** Entries supplied follows **

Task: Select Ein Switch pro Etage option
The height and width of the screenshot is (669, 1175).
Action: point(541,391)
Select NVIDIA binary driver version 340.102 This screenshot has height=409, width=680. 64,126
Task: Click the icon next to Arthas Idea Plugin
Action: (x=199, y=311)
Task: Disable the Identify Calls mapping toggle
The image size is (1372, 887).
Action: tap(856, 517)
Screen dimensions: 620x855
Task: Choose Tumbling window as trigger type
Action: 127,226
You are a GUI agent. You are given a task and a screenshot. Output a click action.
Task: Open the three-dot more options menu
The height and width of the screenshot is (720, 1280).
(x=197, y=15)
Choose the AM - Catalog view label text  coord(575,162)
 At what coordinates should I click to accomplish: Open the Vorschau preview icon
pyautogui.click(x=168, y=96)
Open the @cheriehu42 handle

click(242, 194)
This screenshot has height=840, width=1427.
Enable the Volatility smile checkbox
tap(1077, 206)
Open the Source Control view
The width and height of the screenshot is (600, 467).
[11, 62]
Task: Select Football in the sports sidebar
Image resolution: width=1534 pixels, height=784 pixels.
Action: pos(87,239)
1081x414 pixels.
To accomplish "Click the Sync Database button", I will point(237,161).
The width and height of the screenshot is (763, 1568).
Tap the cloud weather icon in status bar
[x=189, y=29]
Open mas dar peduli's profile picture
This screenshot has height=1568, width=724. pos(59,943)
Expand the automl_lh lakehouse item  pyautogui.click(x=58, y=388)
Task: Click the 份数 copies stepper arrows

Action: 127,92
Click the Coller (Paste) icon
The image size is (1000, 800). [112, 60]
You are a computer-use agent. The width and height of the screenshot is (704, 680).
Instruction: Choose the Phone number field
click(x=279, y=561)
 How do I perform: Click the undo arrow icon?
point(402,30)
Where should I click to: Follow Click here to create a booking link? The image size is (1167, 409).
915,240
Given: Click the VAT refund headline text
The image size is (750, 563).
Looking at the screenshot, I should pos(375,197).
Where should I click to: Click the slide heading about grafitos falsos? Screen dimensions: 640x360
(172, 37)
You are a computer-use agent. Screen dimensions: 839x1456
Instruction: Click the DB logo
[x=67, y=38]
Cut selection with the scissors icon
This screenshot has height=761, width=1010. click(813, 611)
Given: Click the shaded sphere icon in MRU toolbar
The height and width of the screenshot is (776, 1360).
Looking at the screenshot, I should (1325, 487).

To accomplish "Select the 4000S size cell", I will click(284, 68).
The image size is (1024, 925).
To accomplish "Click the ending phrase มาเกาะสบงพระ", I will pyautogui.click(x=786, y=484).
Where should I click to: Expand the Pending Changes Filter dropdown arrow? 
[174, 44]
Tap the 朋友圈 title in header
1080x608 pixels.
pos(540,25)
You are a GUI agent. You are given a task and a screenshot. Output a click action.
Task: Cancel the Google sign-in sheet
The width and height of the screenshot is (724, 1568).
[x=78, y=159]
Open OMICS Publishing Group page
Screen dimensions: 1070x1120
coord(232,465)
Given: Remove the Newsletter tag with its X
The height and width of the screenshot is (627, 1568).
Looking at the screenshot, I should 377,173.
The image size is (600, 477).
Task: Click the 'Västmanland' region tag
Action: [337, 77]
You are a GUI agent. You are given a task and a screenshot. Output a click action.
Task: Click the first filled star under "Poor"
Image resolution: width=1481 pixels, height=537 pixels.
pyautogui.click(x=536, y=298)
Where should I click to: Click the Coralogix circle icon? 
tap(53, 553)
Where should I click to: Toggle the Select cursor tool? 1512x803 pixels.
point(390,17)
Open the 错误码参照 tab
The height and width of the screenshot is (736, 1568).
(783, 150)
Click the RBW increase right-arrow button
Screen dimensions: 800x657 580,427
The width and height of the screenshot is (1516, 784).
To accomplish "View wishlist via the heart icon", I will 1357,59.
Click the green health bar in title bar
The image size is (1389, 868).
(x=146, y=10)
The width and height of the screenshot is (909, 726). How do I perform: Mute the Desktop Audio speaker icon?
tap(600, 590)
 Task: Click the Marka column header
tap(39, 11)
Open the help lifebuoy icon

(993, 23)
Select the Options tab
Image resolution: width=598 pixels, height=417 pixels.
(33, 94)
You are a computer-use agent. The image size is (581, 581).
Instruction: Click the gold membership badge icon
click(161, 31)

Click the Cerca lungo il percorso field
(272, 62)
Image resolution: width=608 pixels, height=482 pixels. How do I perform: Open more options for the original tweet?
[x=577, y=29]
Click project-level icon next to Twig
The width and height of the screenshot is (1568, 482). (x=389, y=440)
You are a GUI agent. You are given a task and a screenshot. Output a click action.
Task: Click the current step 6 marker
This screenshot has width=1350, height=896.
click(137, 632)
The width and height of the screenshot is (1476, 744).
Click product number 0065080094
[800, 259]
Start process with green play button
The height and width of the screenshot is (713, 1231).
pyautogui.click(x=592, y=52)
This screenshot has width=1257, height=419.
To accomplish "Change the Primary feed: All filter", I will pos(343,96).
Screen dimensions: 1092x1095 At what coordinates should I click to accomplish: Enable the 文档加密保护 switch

** End of Entries supplied **

Action item =>
Whenever the word "title" appears in a line above, copy that line.

Expected output =>
Tap the 朋友圈 title in header
Click the green health bar in title bar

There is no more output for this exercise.